Sarkozy pour « l’immigration choisie »

"Ouest-France", 6 février 2006
 

Nicolas Sarkozy présentera, jeudi, en comité interministériel un nouveau projet de loi sur l’immigration qui aura pour objectif de mettre un terme à « l’immigration subie ».

Un nouveau projet de loi sur l’immigration, un de plus, est sur les rails. Et c’est Nicolas Sarkozy lui-même qui pilote la locomotive. Le ministre de l’Intérieur présentera son texte, jeudi, lors d’un comité interministériel.

Nicolas Sarkozy s’est donné pour philosophie d’en finir avec « l’immigration subie » pour lui substituer une politique volontariste : « l’immigration choisie ». Il explique dans un entretien publié, hier, dans Le Journal du Dimanche qu’il ne s’agit pas, à ses yeux, d’encourager une quelconque « fuite des cerveaux » au détriment de pays en développement qui en ont tant besoin. « L’immigration choisie, précise-t-il, ce n’est pas simplement le haut de gamme [...] Ce peut-être aussi des flux migratoires définis en fonction des différentes provenances. » Un système « à points », encore un peu obscur, sera institué, qui marquera l’intérêt de la France pour certaines spécialités répondant à ses besoins. « Ainsi, explique le ministre, donnera-t-on la priorité à un étudiant qui choisira une voie universitaire pour laquelle on manque d’étudiants. » Et l’on agira de même pour les secteurs moins nobles. « Quand il y a des secteurs économiques où les Français ne sont pas candidats, il n’y a que des avantages à faire venir des travailleurs étrangers », revendique le ministre.

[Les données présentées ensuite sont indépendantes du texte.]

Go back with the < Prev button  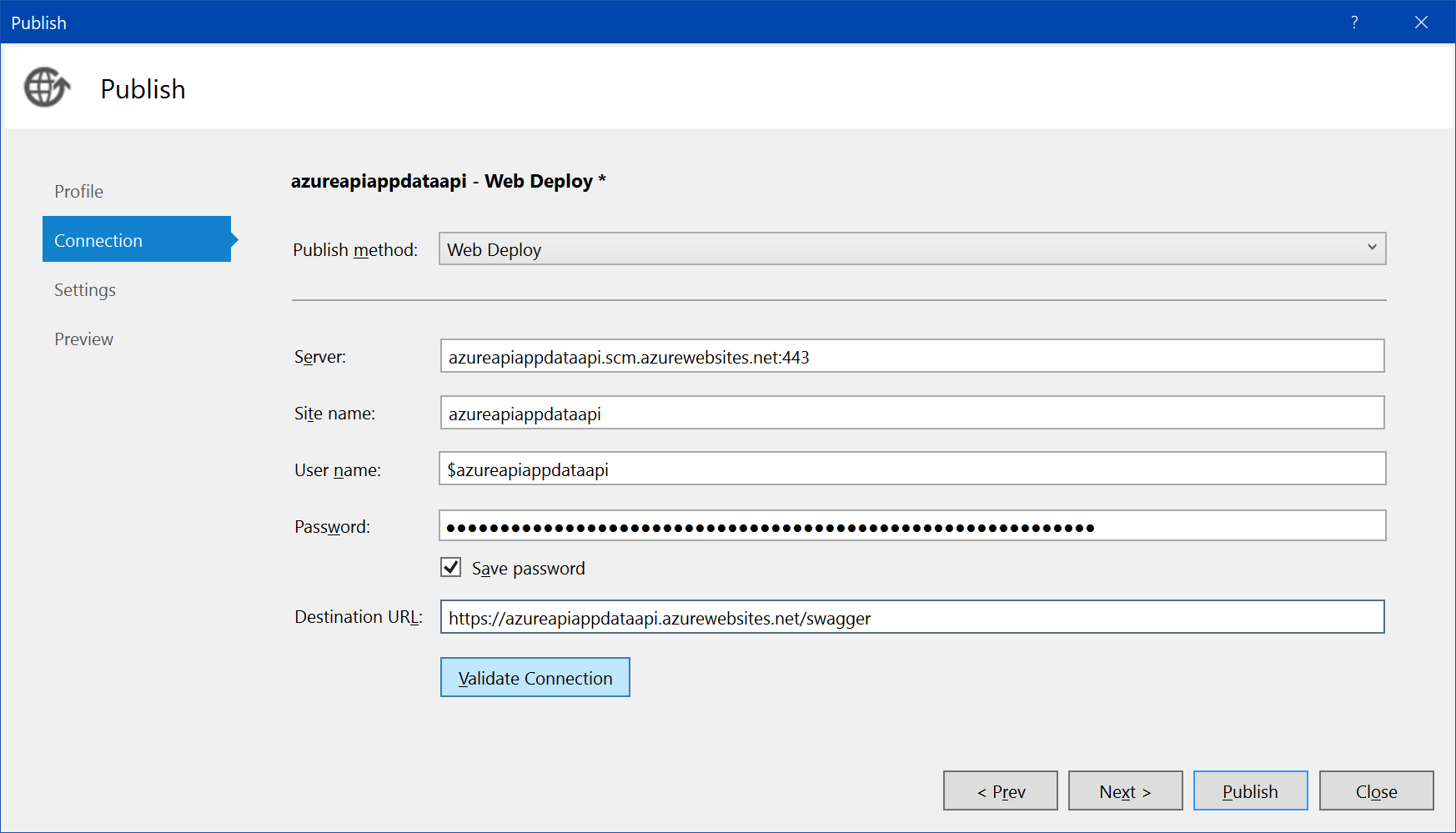(x=1000, y=791)
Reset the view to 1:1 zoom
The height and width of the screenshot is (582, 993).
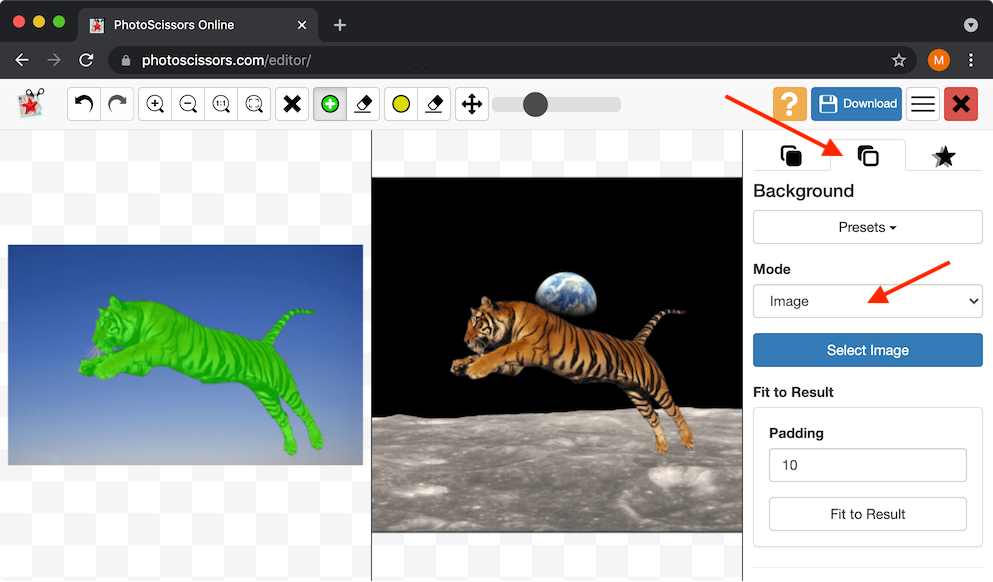tap(221, 103)
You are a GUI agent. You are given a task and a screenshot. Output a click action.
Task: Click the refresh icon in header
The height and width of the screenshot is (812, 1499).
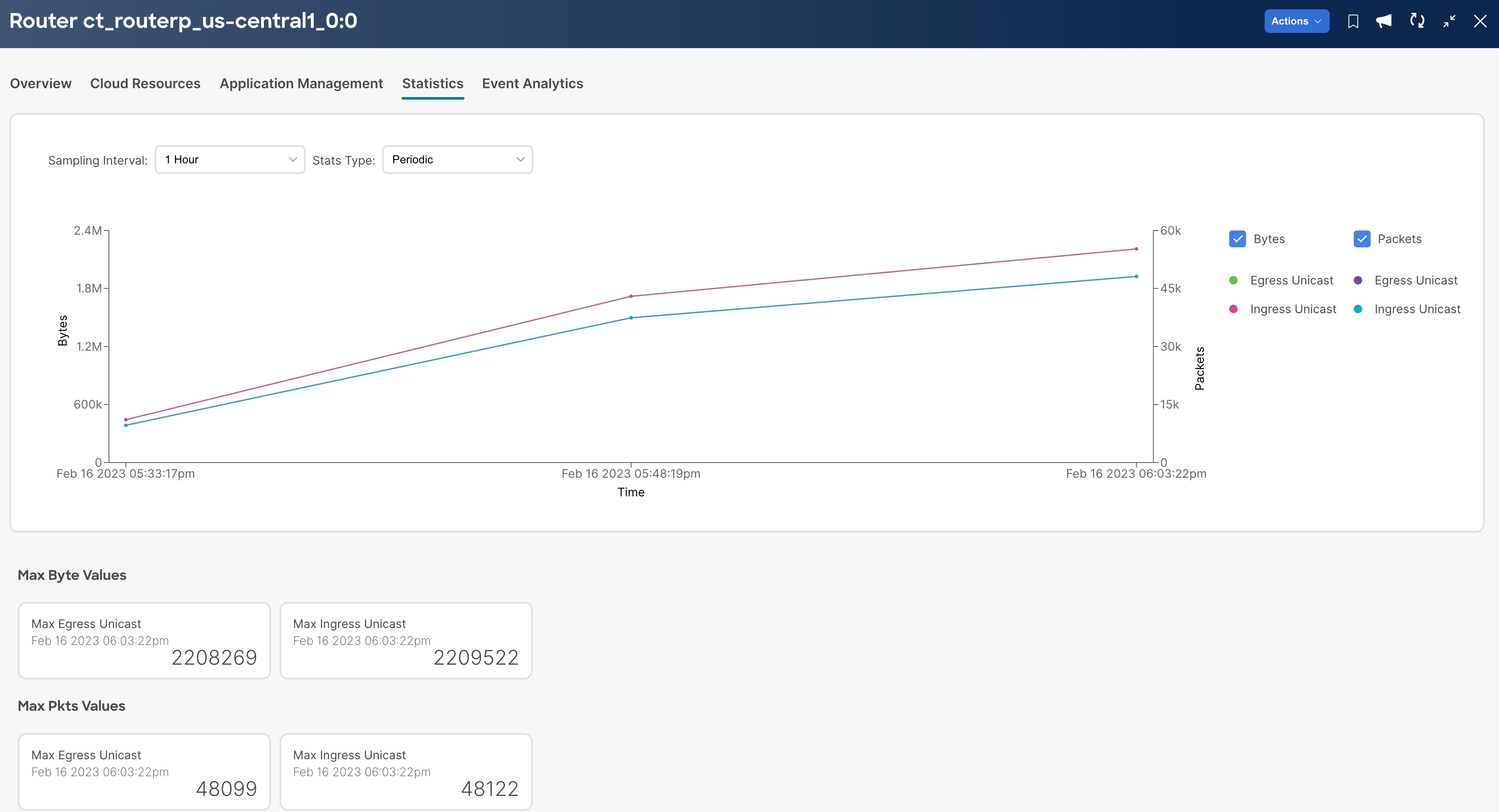[x=1417, y=22]
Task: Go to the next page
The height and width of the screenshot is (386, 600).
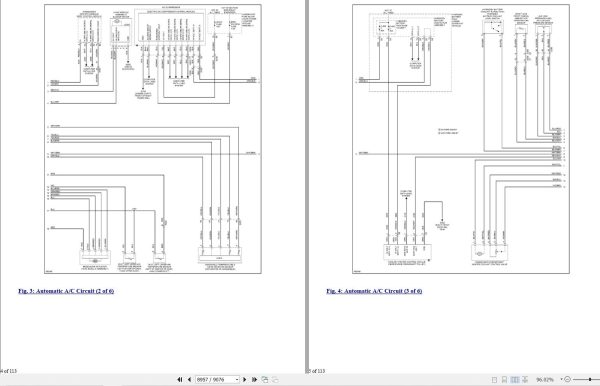Action: tap(245, 379)
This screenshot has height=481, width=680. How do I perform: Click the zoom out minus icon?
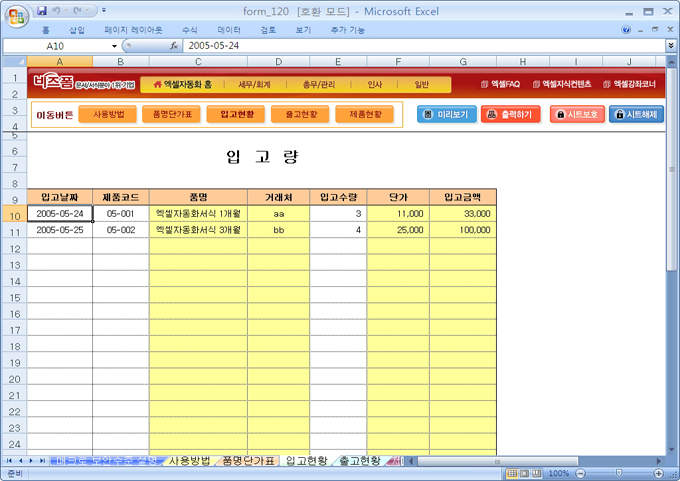click(x=579, y=473)
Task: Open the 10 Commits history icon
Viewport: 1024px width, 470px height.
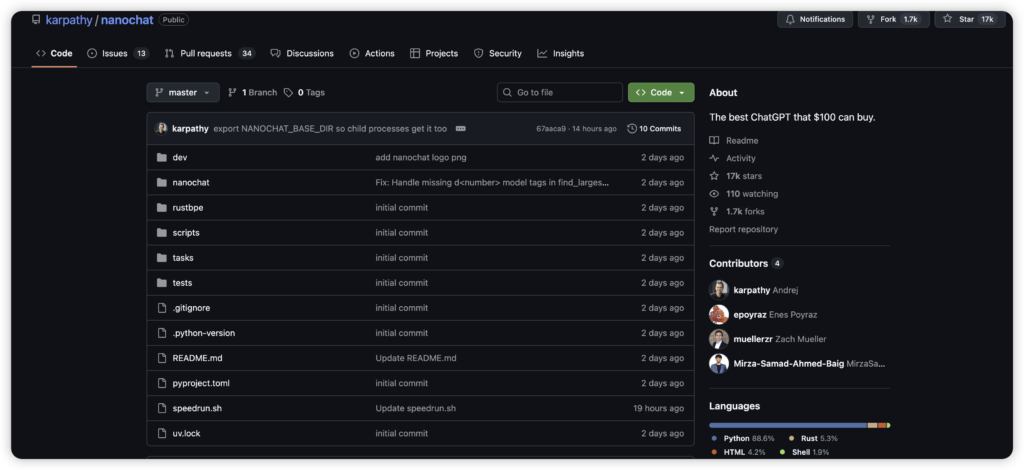Action: point(632,129)
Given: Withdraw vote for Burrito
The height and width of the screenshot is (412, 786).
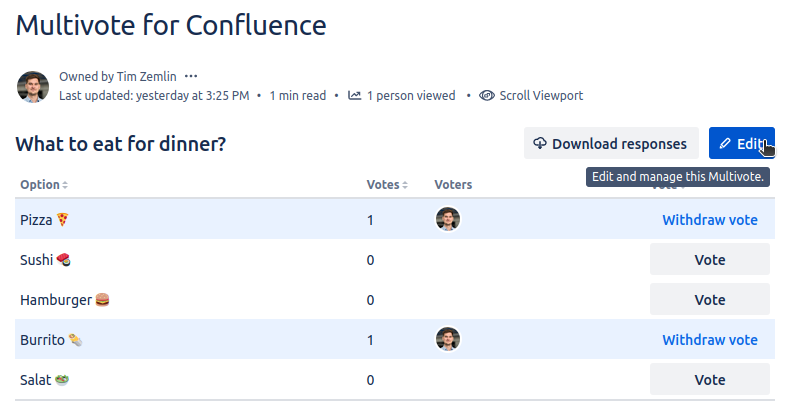Looking at the screenshot, I should [x=709, y=340].
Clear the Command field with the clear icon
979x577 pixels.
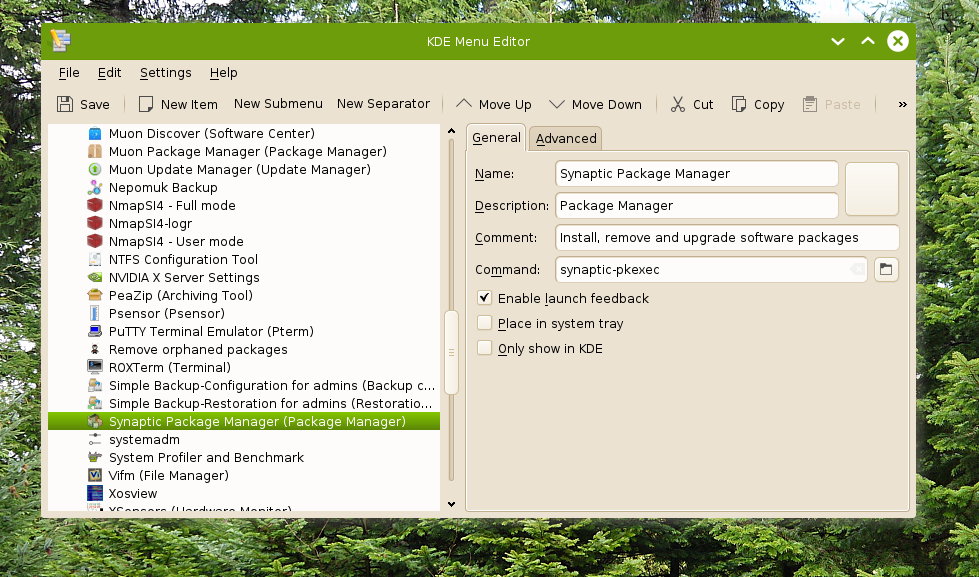(856, 269)
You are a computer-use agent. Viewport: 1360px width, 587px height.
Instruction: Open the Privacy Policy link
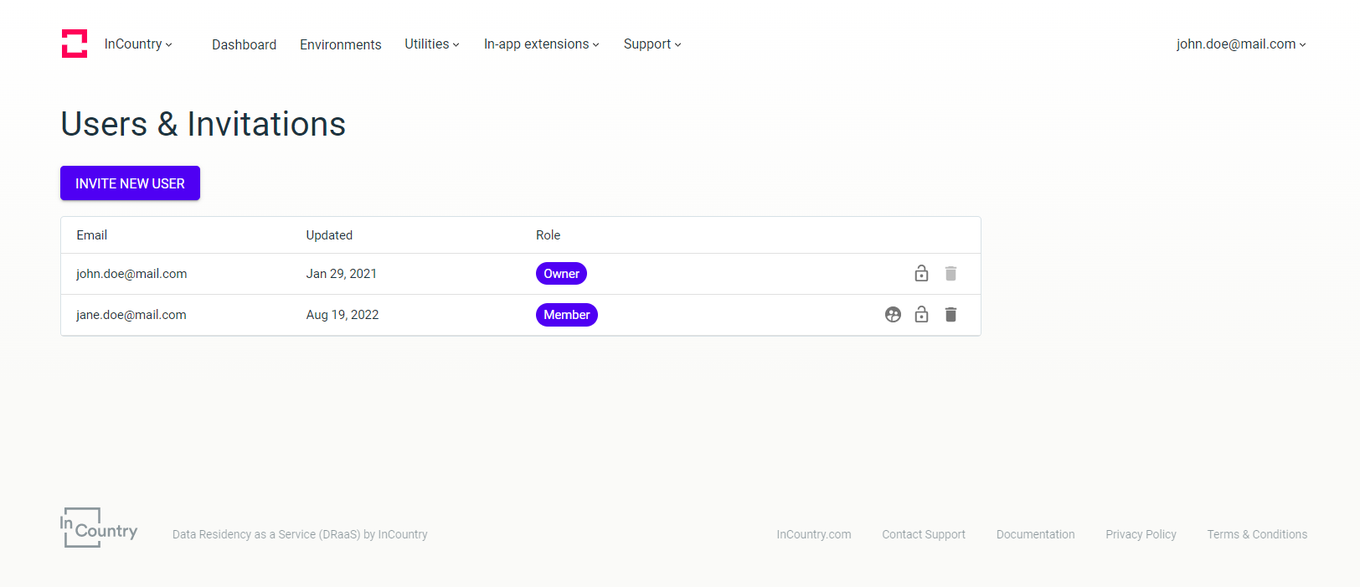[x=1140, y=534]
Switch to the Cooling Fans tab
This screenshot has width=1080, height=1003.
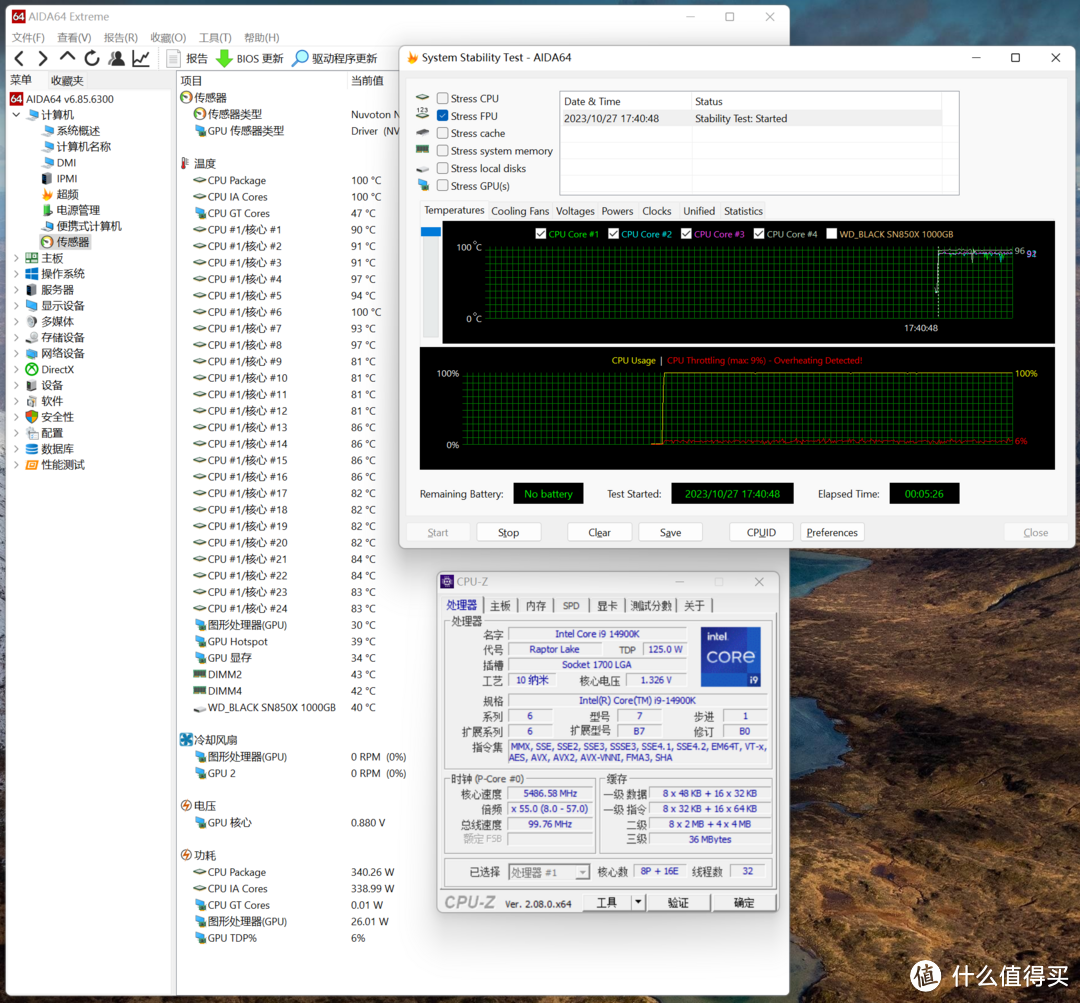pos(520,211)
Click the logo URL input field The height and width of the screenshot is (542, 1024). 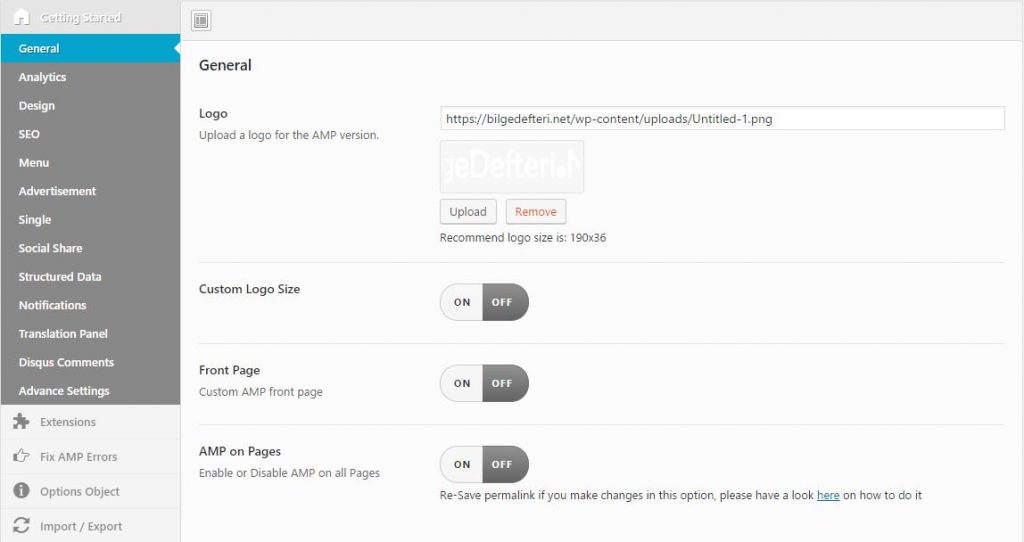click(x=722, y=118)
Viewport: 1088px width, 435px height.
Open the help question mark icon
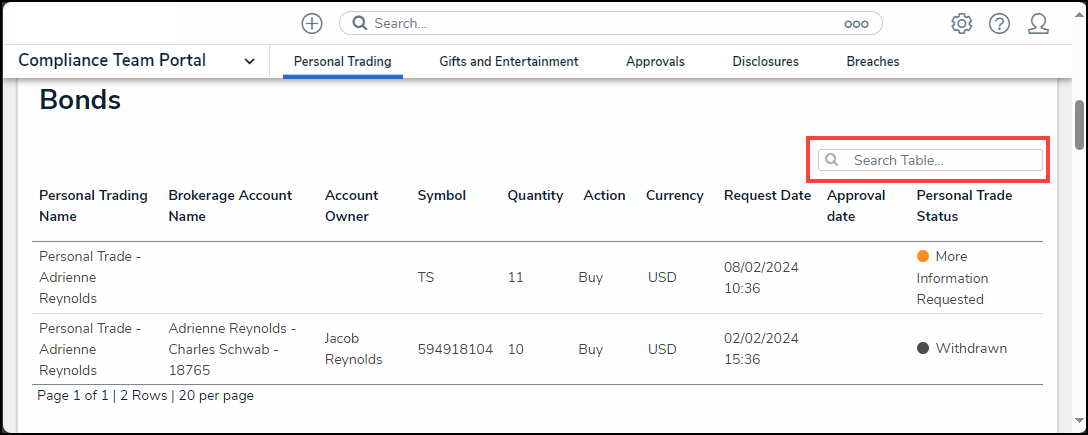[999, 23]
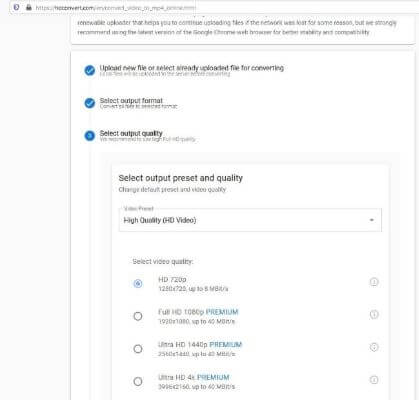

LE REGROUPEMENT FAMILIAL DURCI

Nicolas Sarkozy assume sans complexe ce qui doit devenir la nouvelle attitude de la France. D’ailleurs, il propose que le gouvernement adresse chaque année au Parlement un rapport indiquant « les objectifs quantitatifs prévisionnels de visas et de titres de séjour pour les trois années à venir, en fonction des capacités d’accueil de la France en matière d’emploi, de logement, d’Éducation nationale ». Ainsi, soutient Nicolas Sarkozy, le gouvernement, quel qu’il soit, « sera obligé de définir ses objectifs et de les annoncer ».

Parallèlement, le ministre de l’Intérieur entend durcir les conditions du regroupement familial. « L’étranger qui demandera à être rejoint par sa famille devra prouver qu’il peut la faire vivre à partir des revenus de son travail », prévient-il. La lutte contre les « mariages blancs » sera, elle aussi, renforcée. L’époux étranger en situation illégale devra pouvoir prouver trois ans de vie commune pour espérer entrer en France, à condition encore qu’il ait respecté le « contrat d’accueil et d’intégration » (CAI), institué en juillet 2003. En outre, insiste le ministre, « dix ans de clandestinité continue sur le territoire ne donneront plus droit automatiquement à un titre de séjour ».